The pouring spout and handle make them much nicer to handle than a bowl, especially when hot (oven mitts deal with handles much better than smooth surfaces). The pouring spout is also lovely for decanting whatever you’ve made into its container (especially lip balm!).
And, since they’re glass, you can also use them with food after a good cleaning.
Another must-have for DIYing that’s also useful for baking! I’ve written out a handy FAQ article on what you should consider when buying a scale, depending on what you plan on doing—check it out here.
I discovered Axion in Costa Rica, and it’s incredible. I brought over a kilo of it back to Canada with me, and was beyond thrilled to find it stocked at my local Latin American market. It’s a super-concentrated dish washing detergent in abrasive paste form, and it is incredible at tackling greasy messes; it puts liquid dish washing detergent to shame. Is it all natural? Definitely not—it’s surfactant powered. Tackling greasy messes is what surfactants were made for, though; this stuff isn’t supposed to be body wash!
If you ever measure things in drops or just like to make small batches of things, a bag of disposable pipettes (5mL–7.5mL volume ones are most useful in my experience) are indispensable. I like to fasten one to the side of a bottle of oil/alcohol/hydrosol/etc. using a rubber band, and label the pipette with a fine-tipped permanent market. That way, whenever I need a few drops or an otherwise small amount of an ingredient I can measure it out easily without worrying about an “oops” that instantly triples the amount of oil/hydrosol/etc. I intended to include in a recipe.
Hot Gloves (instead of hot mitts)
I got a pair of hot gloves a couple years ago, and my hot mitts have languished in the back of the oven mitt drawer ever since. I love the dexterity of the gloves (brilliant when handling hot little prep bowls) and the grippy bits of silicone. Like all fabric they will absolutely transmit wet heat, though, so don’t dip them in simmering water baths or hold them over steaming pans too long.

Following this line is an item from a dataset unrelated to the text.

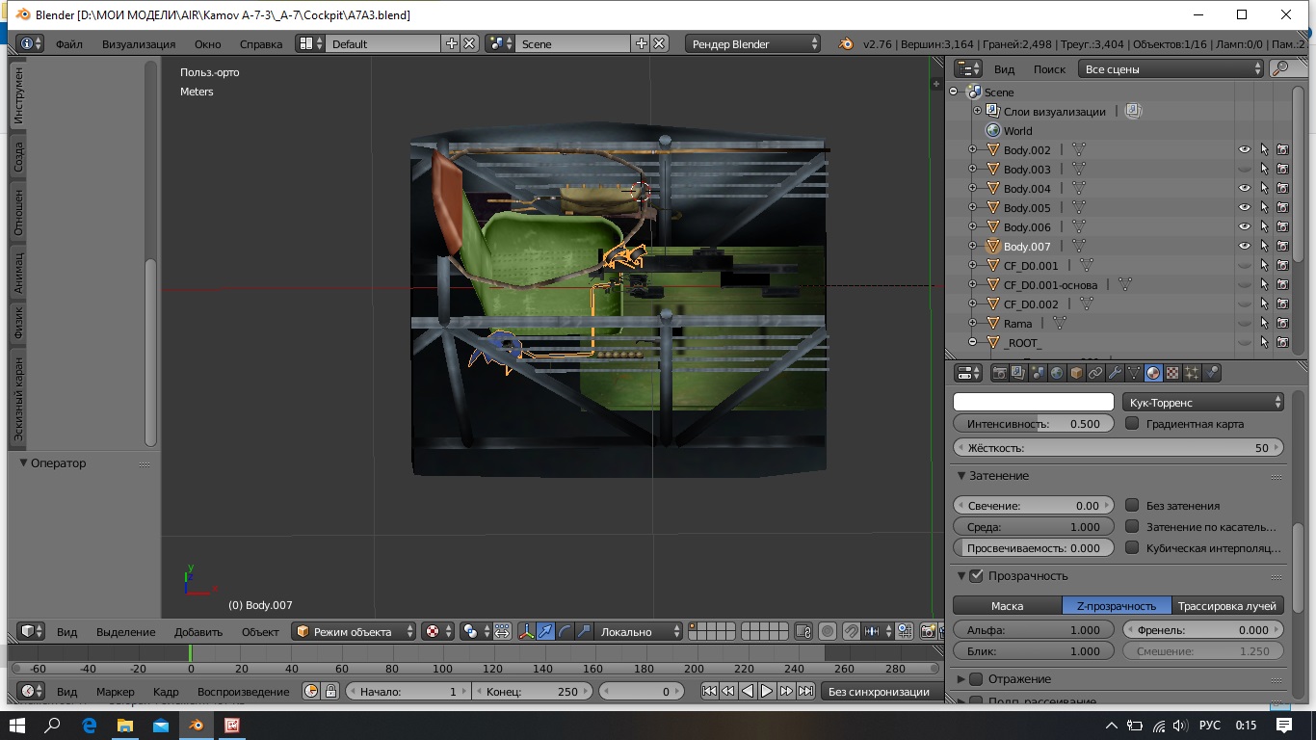Jump to the timeline's first frame
The image size is (1316, 740).
tap(709, 691)
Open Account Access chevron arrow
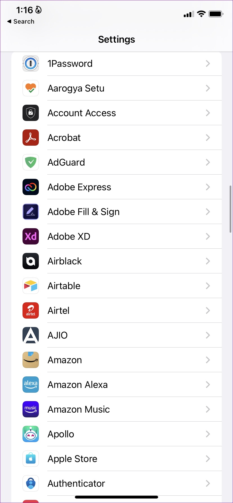This screenshot has width=233, height=503. point(208,113)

I found a set of three nesting mini metal funnels at Value Village years ago, and they’ve been infinitely useful. The small one is small enough to fill wee 5mL bottles, and all three see lots of use transferring serums, bath oils, essential oils, and perfumes into new containers. I’ve also got a larger funnel I use to get lotions into bottles (I have no idea how I’d do it otherwise). All of ’em are also great in the kitchen for refilling spice bottles and whatnot.
The brown round Kraft Labels I use on my projects aren’t really equipment, per se, but I do get a lot of questions about them. I’ll use the round labels for bigger projects (using a compass and scissors to shrink the circles as necessary), and then I use the strips between the labels to create labels for smaller things like lip balms.
If you’re formulating with ingredients that have a required pH range to function, a pH meter is a good investment. I have one from Apera, model # AI311 (USA / Canada). I don’t have experience with any other pH meters, but this one has been easy to calibrate and use and has performed well since I purchased it in 2017 (I’m writing this in early 2020). When purchasing a pH meter make sure it comes with an ample supply of the storage solution as I’ve found that tends to get used up fairly quickly compared to the other liquids in the kit (you can always buy more separately, but it’s nice to put that off for a while if you can!).